* [TASK]
Set down exactly the lines running from the line with "Screen dimensions: 688x553" to the end of the listing below, both ends included.

◆ ◆ ◆

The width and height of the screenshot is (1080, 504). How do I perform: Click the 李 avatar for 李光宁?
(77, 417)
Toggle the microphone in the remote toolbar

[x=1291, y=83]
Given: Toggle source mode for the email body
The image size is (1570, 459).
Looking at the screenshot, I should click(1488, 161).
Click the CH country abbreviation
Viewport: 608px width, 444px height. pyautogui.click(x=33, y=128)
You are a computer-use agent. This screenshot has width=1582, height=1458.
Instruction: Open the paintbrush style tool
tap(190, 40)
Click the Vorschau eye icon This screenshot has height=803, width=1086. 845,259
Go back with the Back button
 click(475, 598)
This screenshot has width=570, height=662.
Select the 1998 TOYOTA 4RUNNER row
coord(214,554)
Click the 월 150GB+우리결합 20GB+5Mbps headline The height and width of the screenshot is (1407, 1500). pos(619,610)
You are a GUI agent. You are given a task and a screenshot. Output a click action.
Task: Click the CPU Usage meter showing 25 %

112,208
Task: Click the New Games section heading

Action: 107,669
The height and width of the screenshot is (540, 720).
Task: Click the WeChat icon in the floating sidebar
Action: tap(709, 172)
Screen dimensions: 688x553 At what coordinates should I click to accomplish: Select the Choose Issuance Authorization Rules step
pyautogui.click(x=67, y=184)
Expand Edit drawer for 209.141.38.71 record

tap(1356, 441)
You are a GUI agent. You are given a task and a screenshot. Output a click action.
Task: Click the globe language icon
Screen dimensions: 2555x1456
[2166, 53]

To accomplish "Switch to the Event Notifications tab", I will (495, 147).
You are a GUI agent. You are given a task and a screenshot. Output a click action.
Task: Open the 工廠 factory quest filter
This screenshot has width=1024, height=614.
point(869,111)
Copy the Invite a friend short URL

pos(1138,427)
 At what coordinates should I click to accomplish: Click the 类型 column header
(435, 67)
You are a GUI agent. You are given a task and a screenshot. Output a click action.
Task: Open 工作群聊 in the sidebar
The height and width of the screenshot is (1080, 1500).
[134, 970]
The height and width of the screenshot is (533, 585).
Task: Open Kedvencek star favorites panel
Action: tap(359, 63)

◆ ◆ ◆

* [SOLUTION]
Screen dimensions: 688x553 At what coordinates should I click to accomplish: Select the Choose Issuance Authorization Rules step
pyautogui.click(x=67, y=184)
Expand Edit drawer for 209.141.38.71 record

tap(1356, 441)
You are a GUI agent. You are given a task and a screenshot. Output a click action.
Task: Click the globe language icon
Screen dimensions: 2555x1456
[2166, 53]

To accomplish "Switch to the Event Notifications tab", I will (495, 147).
You are a GUI agent. You are given a task and a screenshot. Output a click action.
Task: Open the 工廠 factory quest filter
This screenshot has width=1024, height=614.
point(869,111)
Copy the Invite a friend short URL

pos(1138,427)
 At what coordinates should I click to accomplish: Click the 类型 column header
(435, 67)
You are a GUI agent. You are given a task and a screenshot. Output a click action.
Task: Open 工作群聊 in the sidebar
The height and width of the screenshot is (1080, 1500).
[134, 970]
The height and width of the screenshot is (533, 585).
Task: Open Kedvencek star favorites panel
Action: tap(359, 63)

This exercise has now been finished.